(WHAT THE TASK REQUIRES)
Each entry must appear in the answer exactly as given.

(TASK DATA)

****************

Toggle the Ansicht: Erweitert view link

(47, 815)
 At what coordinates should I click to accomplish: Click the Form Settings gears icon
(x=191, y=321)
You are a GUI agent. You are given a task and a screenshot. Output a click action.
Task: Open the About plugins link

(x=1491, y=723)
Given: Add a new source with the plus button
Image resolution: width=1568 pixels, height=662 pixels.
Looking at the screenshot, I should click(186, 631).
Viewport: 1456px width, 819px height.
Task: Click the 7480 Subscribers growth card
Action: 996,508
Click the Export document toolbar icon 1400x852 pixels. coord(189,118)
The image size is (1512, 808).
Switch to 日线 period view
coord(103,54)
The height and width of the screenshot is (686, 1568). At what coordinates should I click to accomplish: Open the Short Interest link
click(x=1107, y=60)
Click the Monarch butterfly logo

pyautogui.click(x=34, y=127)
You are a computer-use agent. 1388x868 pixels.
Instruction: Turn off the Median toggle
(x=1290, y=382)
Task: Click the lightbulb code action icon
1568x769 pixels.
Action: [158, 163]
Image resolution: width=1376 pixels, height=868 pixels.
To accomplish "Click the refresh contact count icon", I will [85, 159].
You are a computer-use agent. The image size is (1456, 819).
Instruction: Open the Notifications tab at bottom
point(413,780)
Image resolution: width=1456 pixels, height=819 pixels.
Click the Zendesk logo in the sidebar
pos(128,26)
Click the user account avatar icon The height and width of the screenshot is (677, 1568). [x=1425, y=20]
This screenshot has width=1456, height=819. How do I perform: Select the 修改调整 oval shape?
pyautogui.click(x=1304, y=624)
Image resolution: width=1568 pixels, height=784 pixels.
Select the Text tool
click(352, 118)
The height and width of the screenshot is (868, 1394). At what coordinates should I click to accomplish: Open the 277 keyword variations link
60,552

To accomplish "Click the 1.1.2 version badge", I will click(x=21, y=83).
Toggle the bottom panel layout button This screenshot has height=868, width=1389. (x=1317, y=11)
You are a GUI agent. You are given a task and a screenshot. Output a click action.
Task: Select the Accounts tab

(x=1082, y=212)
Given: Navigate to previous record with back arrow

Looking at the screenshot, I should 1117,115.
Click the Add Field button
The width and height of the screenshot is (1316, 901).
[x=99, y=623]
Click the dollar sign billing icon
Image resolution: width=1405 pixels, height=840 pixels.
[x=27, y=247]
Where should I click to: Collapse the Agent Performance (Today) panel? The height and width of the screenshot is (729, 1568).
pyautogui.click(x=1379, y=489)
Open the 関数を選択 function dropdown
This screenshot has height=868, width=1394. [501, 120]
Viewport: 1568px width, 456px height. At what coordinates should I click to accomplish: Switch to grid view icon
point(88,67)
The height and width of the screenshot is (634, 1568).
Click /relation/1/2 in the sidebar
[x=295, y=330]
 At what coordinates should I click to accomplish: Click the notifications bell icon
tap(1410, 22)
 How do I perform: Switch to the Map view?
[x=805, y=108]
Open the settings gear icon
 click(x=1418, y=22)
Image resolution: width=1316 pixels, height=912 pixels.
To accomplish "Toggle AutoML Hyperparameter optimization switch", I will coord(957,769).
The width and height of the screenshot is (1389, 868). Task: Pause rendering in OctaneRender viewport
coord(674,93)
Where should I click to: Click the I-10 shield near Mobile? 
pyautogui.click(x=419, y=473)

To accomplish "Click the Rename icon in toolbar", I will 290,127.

****************

(THE COMPLETED TASK)
Toggle the Ansicht: Erweitert view link

(47, 815)
 At what coordinates should I click to accomplish: Click the Form Settings gears icon
(x=191, y=321)
You are a GUI agent. You are given a task and a screenshot. Output a click action.
Task: Open the About plugins link

(x=1491, y=723)
Given: Add a new source with the plus button
Image resolution: width=1568 pixels, height=662 pixels.
Looking at the screenshot, I should click(186, 631).
Viewport: 1456px width, 819px height.
Task: Click the 7480 Subscribers growth card
Action: 996,508
Click the Export document toolbar icon 1400x852 pixels. coord(189,118)
The image size is (1512, 808).
Switch to 日线 period view
coord(103,54)
The height and width of the screenshot is (686, 1568). At what coordinates should I click to accomplish: Open the Short Interest link
click(x=1107, y=60)
Click the Monarch butterfly logo

pyautogui.click(x=34, y=127)
You are a computer-use agent. 1388x868 pixels.
Instruction: Turn off the Median toggle
(x=1290, y=382)
Task: Click the lightbulb code action icon
1568x769 pixels.
Action: [158, 163]
Image resolution: width=1376 pixels, height=868 pixels.
To accomplish "Click the refresh contact count icon", I will [85, 159].
You are a computer-use agent. The image size is (1456, 819).
Instruction: Open the Notifications tab at bottom
point(413,780)
Image resolution: width=1456 pixels, height=819 pixels.
Click the Zendesk logo in the sidebar
pos(128,26)
Click the user account avatar icon The height and width of the screenshot is (677, 1568). [x=1425, y=20]
This screenshot has width=1456, height=819. How do I perform: Select the 修改调整 oval shape?
pyautogui.click(x=1304, y=624)
Image resolution: width=1568 pixels, height=784 pixels.
Select the Text tool
click(352, 118)
The height and width of the screenshot is (868, 1394). At what coordinates should I click to accomplish: Open the 277 keyword variations link
60,552

To accomplish "Click the 1.1.2 version badge", I will click(x=21, y=83).
Toggle the bottom panel layout button This screenshot has height=868, width=1389. (x=1317, y=11)
You are a GUI agent. You are given a task and a screenshot. Output a click action.
Task: Select the Accounts tab

(x=1082, y=212)
Given: Navigate to previous record with back arrow

Looking at the screenshot, I should 1117,115.
Click the Add Field button
The width and height of the screenshot is (1316, 901).
[x=99, y=623]
Click the dollar sign billing icon
Image resolution: width=1405 pixels, height=840 pixels.
[x=27, y=247]
Where should I click to: Collapse the Agent Performance (Today) panel? The height and width of the screenshot is (729, 1568).
pyautogui.click(x=1379, y=489)
Open the 関数を選択 function dropdown
This screenshot has height=868, width=1394. [501, 120]
Viewport: 1568px width, 456px height. At what coordinates should I click to accomplish: Switch to grid view icon
point(88,67)
The height and width of the screenshot is (634, 1568).
Click /relation/1/2 in the sidebar
[x=295, y=330]
 At what coordinates should I click to accomplish: Click the notifications bell icon
tap(1410, 22)
 How do I perform: Switch to the Map view?
[x=805, y=108]
Open the settings gear icon
 click(x=1418, y=22)
Image resolution: width=1316 pixels, height=912 pixels.
To accomplish "Toggle AutoML Hyperparameter optimization switch", I will coord(957,769).
The width and height of the screenshot is (1389, 868). Task: Pause rendering in OctaneRender viewport
coord(674,93)
Where should I click to: Click the I-10 shield near Mobile? 
pyautogui.click(x=419, y=473)

To accomplish "Click the Rename icon in toolbar", I will 290,127.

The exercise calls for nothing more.